The device was designed so that an engineer without vibration analysis specialization can operate it — the software guides you step by step. In practice, Balanset-1A is used by:

• Service engineers: providing on-site balancing services. The device pays for itself in 2–3 jobs at a typical service rate of €500–1,500
• Maintenance & repair teams: eliminating vibration on industrial equipment without calling a contractor
• Agricultural enterprises: balancing combine, mulcher, and shredder rotors right in the field
• Ventilation companies: on-site balancing of industrial fan impellers
• Heavy equipment operators: crushers, screens, centrifuges, and other rotating machinery

You will also need: a laptop running Windows, and correction weights (plates, bolts, or weld-on material — depends on your equipment).

Any laptop or PC running Windows 7 / 8 / 10 / 11 (32-bit and 64-bit).
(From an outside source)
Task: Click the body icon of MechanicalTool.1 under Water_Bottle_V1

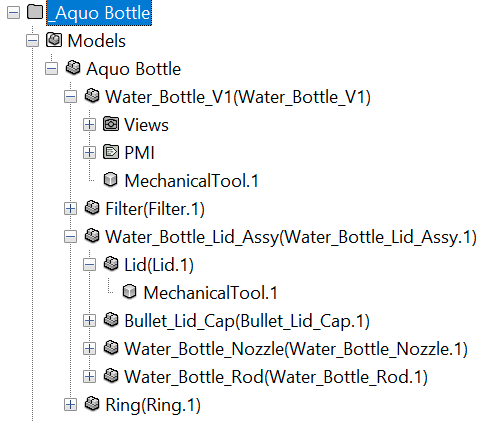Action: (111, 180)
The only requirement is a free USB port — it handles both data transfer and device power.

The software interface is available in 26 languages: English, Български, Čeština, Dansk, Deutsch, Eesti, Español, Français, Indonesia, Italiano, Latviešu, Lietuvių, Magyar, Nederlands, Norsk, Polski, Português, Português (Brasil), Română, Русский, Slovenčina, Slovenščina, Suomi, Svenska, Türkçe, Українська. Select the language during installation or in program settings (F4).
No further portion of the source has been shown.